To do >> Can you reproduce, character for character, the stretch of lines from the very first one through the line containing "pyautogui.click(x=324, y=26)", with both of those included?

*-*-*

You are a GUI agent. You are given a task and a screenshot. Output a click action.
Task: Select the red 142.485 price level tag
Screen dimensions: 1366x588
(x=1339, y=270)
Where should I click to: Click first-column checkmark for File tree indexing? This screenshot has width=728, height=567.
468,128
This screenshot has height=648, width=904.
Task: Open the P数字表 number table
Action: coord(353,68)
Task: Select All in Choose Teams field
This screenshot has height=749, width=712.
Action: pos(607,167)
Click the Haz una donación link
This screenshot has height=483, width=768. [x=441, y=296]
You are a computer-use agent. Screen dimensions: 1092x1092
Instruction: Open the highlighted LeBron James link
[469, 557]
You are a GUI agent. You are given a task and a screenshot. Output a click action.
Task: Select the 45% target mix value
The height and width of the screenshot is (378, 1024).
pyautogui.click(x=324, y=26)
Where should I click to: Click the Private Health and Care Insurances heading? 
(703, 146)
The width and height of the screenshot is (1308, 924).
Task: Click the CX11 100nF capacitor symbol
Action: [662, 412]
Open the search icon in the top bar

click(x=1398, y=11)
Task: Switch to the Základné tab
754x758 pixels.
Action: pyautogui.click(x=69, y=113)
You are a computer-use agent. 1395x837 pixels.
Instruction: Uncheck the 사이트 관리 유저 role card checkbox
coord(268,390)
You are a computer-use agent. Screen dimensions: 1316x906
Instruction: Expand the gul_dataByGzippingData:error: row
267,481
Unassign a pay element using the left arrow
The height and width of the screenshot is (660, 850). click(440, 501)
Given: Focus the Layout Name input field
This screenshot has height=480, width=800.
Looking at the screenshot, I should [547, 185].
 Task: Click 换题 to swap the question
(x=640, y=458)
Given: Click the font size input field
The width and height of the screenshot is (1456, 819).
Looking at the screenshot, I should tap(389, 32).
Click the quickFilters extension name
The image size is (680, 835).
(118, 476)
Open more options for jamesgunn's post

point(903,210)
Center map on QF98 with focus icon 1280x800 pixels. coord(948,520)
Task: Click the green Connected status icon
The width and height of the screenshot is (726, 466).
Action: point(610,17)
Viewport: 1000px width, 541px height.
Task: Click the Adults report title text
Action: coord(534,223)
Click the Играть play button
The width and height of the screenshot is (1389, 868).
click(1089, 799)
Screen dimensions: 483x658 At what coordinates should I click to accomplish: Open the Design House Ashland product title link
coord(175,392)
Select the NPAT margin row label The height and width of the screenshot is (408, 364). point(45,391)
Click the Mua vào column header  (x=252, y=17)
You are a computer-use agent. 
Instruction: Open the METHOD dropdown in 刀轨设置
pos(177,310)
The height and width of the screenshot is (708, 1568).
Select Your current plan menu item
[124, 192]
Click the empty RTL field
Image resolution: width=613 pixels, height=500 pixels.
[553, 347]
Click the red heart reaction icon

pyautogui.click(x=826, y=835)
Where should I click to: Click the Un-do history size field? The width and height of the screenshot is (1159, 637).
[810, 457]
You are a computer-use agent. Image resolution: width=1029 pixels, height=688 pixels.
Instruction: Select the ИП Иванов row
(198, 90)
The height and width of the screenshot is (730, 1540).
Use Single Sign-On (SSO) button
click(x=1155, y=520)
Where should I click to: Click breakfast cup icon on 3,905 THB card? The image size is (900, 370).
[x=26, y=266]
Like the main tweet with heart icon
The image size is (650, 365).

*-*-*

Output of the exercise >>
You are a GUI agent. You are given a task and a screenshot. Output a click action.
Task: Select the red 142.485 price level tag
Screen dimensions: 1366x588
(x=1339, y=270)
Where should I click to: Click first-column checkmark for File tree indexing? This screenshot has width=728, height=567.
468,128
This screenshot has height=648, width=904.
Task: Open the P数字表 number table
Action: coord(353,68)
Task: Select All in Choose Teams field
This screenshot has height=749, width=712.
Action: pos(607,167)
Click the Haz una donación link
This screenshot has height=483, width=768. [x=441, y=296]
You are a computer-use agent. Screen dimensions: 1092x1092
Instruction: Open the highlighted LeBron James link
[469, 557]
You are a GUI agent. You are given a task and a screenshot. Output a click action.
Task: Select the 45% target mix value
The height and width of the screenshot is (378, 1024).
pyautogui.click(x=324, y=26)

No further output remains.